Exercise requirements: Every record below is to be repeated exactly, with the pictures left out.

:: Data for processing

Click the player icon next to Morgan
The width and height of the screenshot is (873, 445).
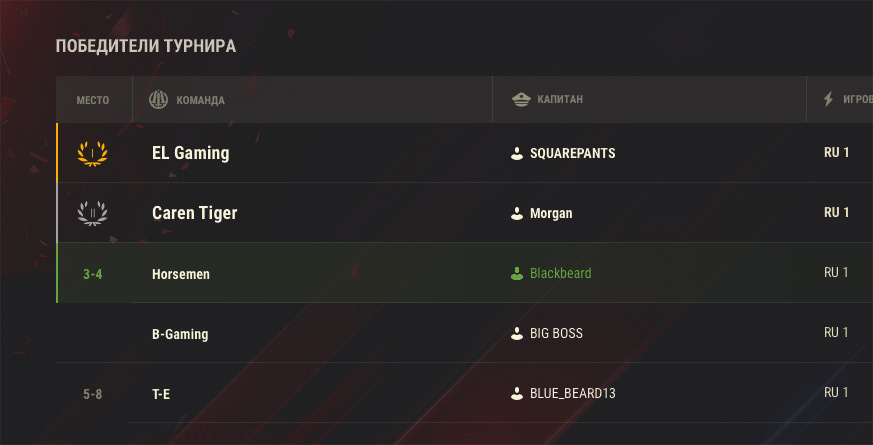click(517, 213)
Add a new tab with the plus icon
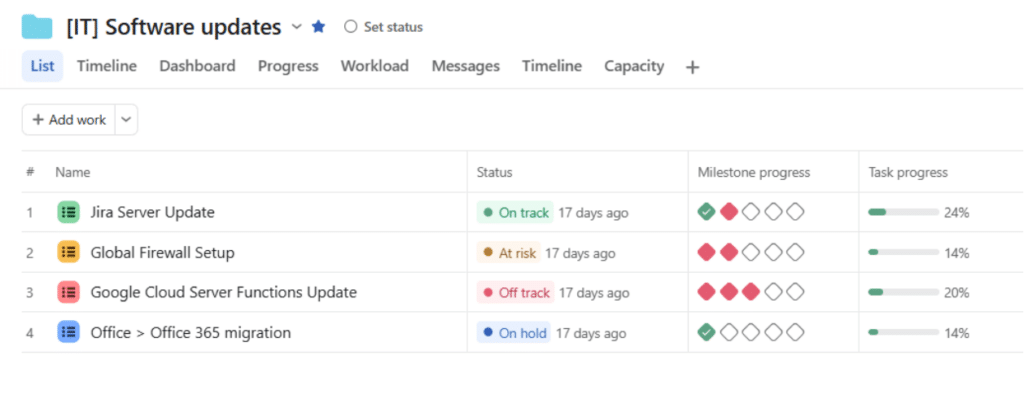Viewport: 1024px width, 417px height. click(x=692, y=67)
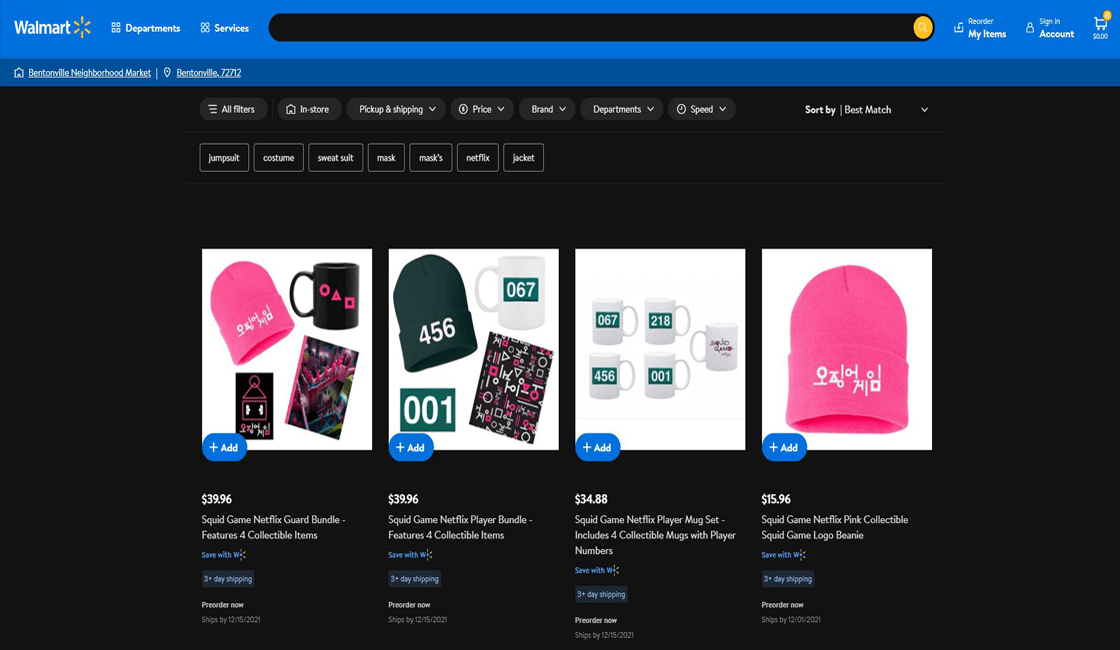This screenshot has width=1120, height=650.
Task: Toggle the netflix related search chip
Action: coord(477,157)
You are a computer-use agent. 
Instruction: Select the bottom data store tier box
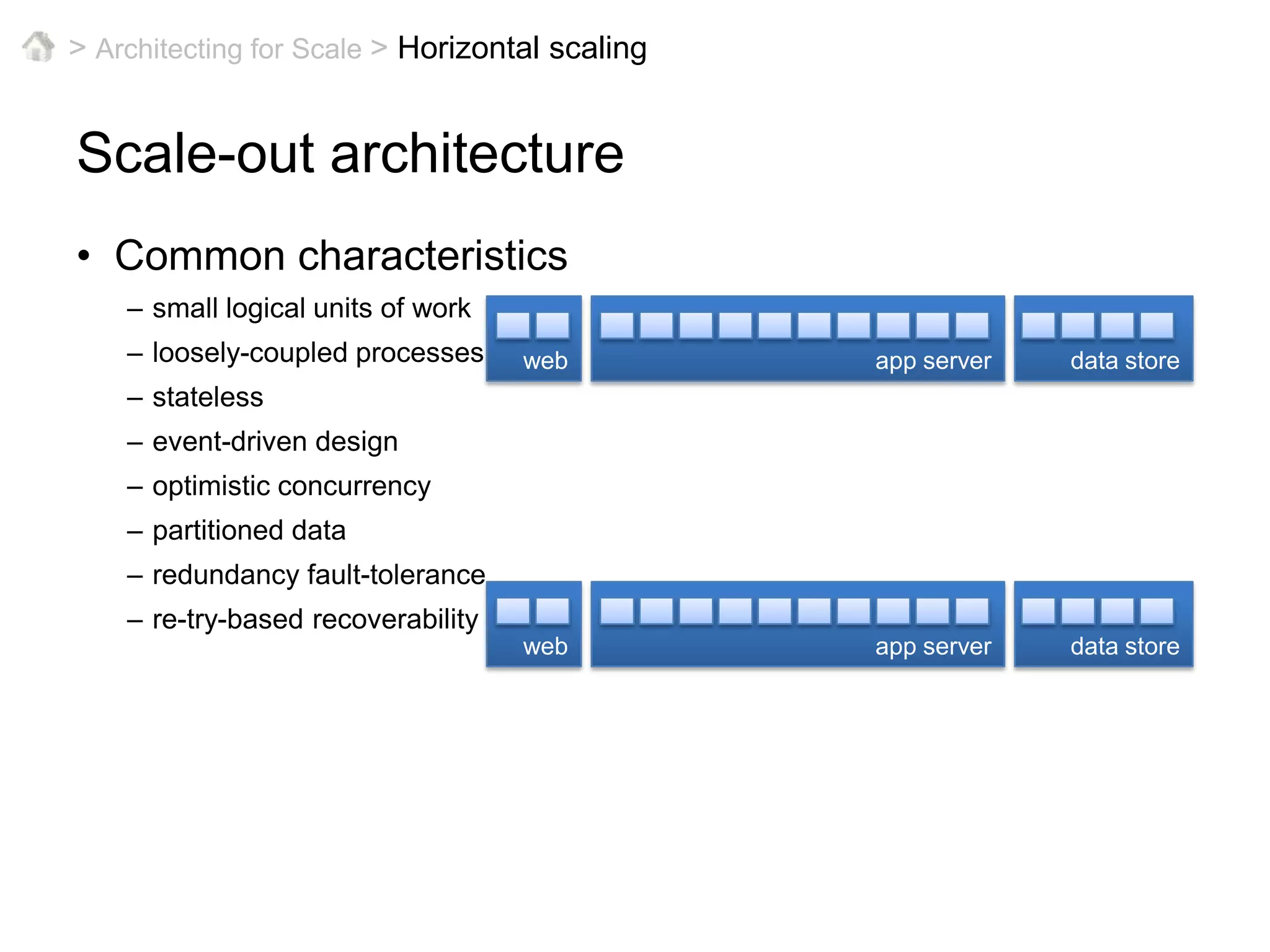pos(1104,624)
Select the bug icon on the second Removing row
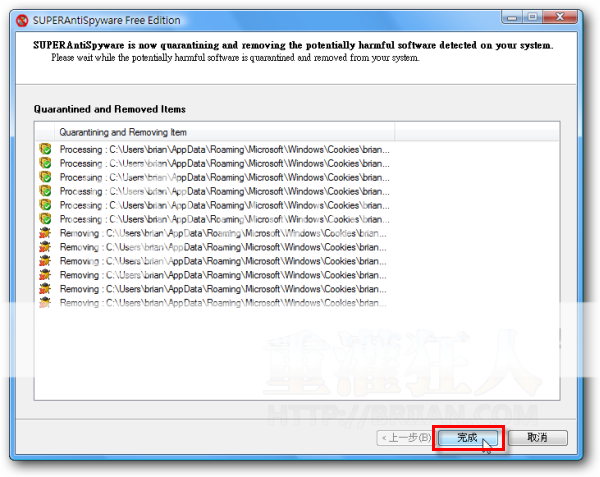Image resolution: width=600 pixels, height=477 pixels. pos(44,247)
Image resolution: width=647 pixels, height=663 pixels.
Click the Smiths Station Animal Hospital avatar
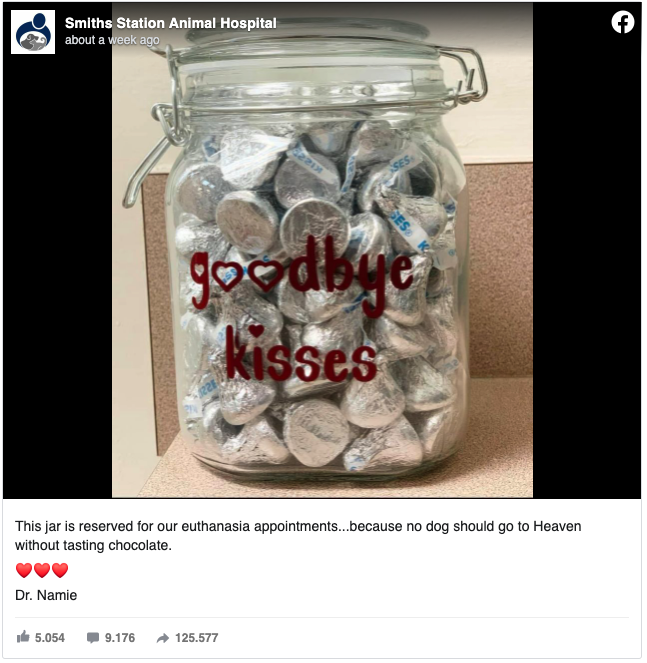coord(33,32)
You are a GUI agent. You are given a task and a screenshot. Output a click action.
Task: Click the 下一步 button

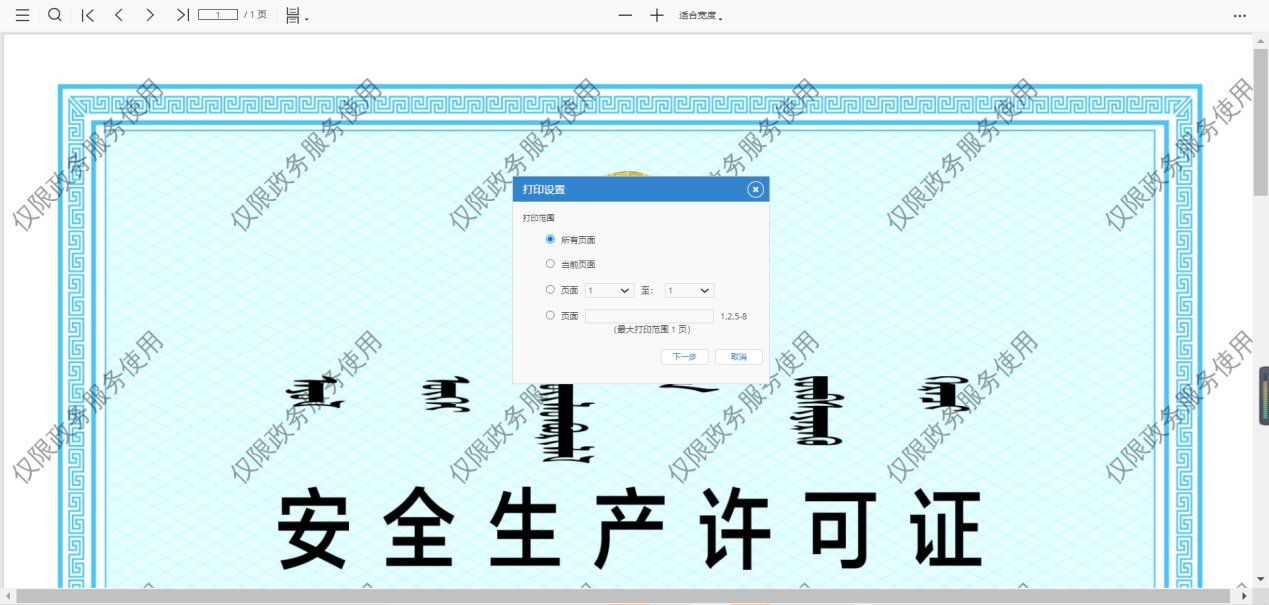click(684, 356)
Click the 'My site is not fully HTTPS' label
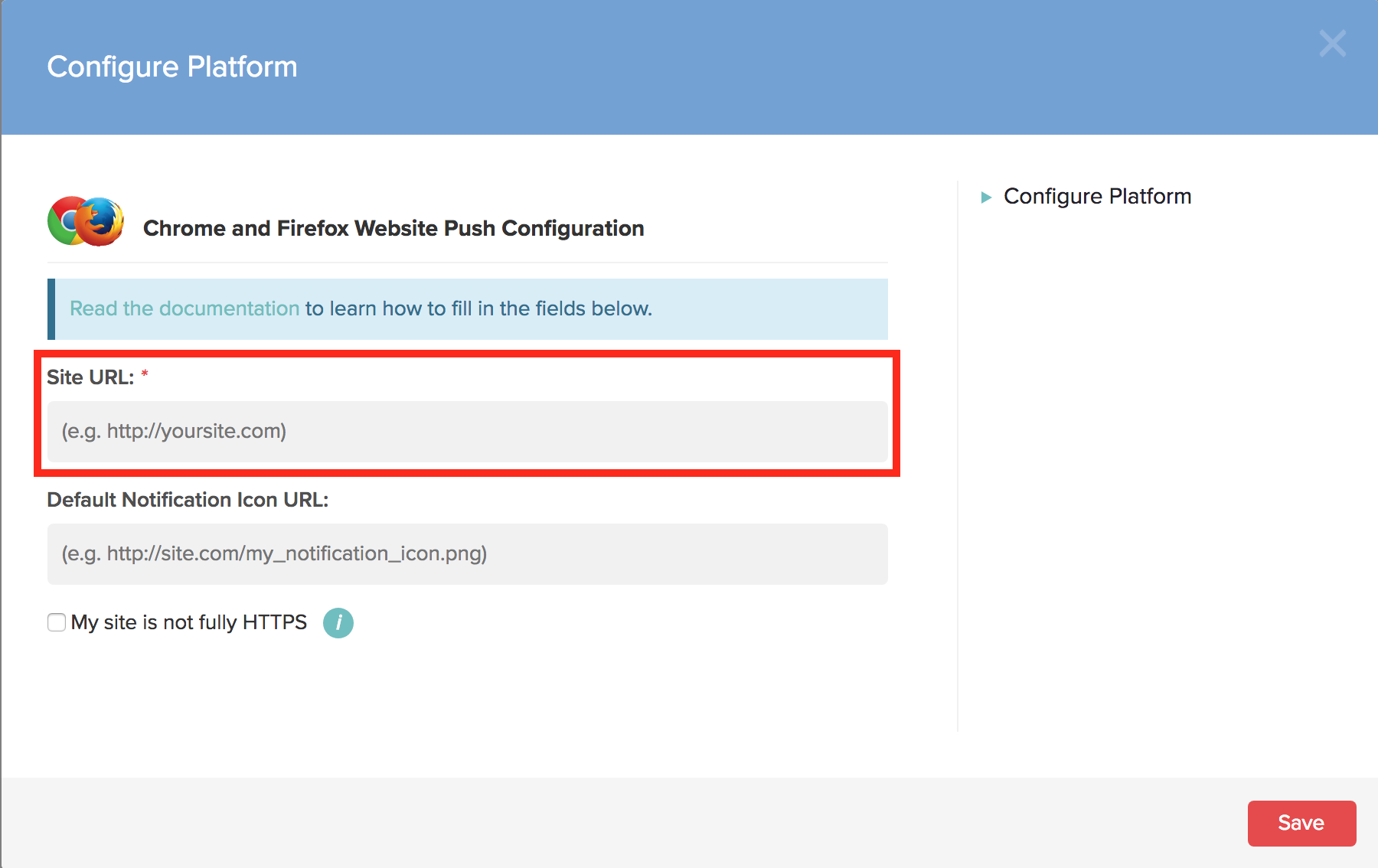 (x=188, y=622)
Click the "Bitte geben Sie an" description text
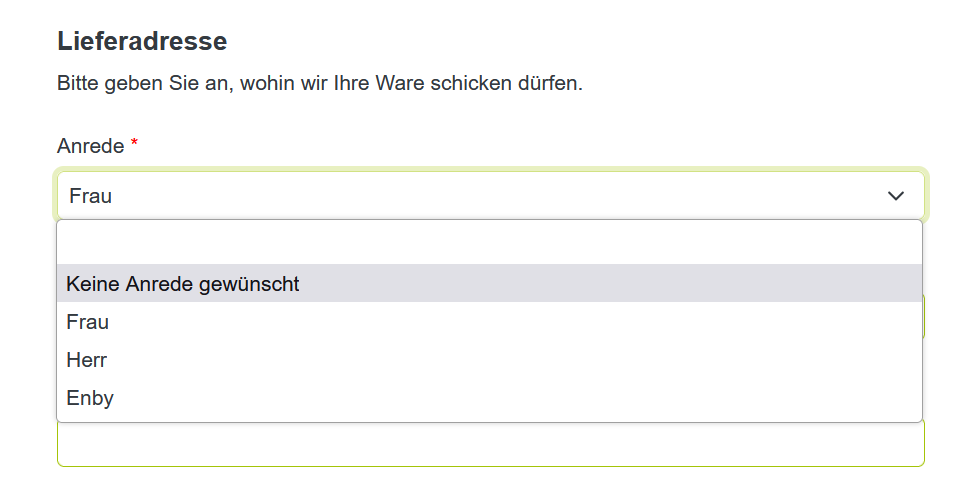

::::

Exercise solution:
Click the player icon next to Morgan
The width and height of the screenshot is (873, 445).
click(517, 213)
Add a new tab with the plus icon
Viewport: 1024px width, 417px height. click(x=692, y=67)
This screenshot has width=1120, height=650.
Task: Toggle the netflix related search chip
Action: coord(477,157)
You are a computer-use agent. 
Instruction: Select the bottom data store tier box
pos(1104,624)
Select the bug icon on the second Removing row
Image resolution: width=600 pixels, height=477 pixels. pos(44,247)
Image resolution: width=647 pixels, height=663 pixels.
Click the Smiths Station Animal Hospital avatar
coord(33,32)
You are a GUI agent. You are given a task and a screenshot. Output a click action.
Task: Click the 下一步 button

click(684, 356)
Click the 'My site is not fully HTTPS' label
 (x=188, y=622)
Click the "Bitte geben Sie an" description text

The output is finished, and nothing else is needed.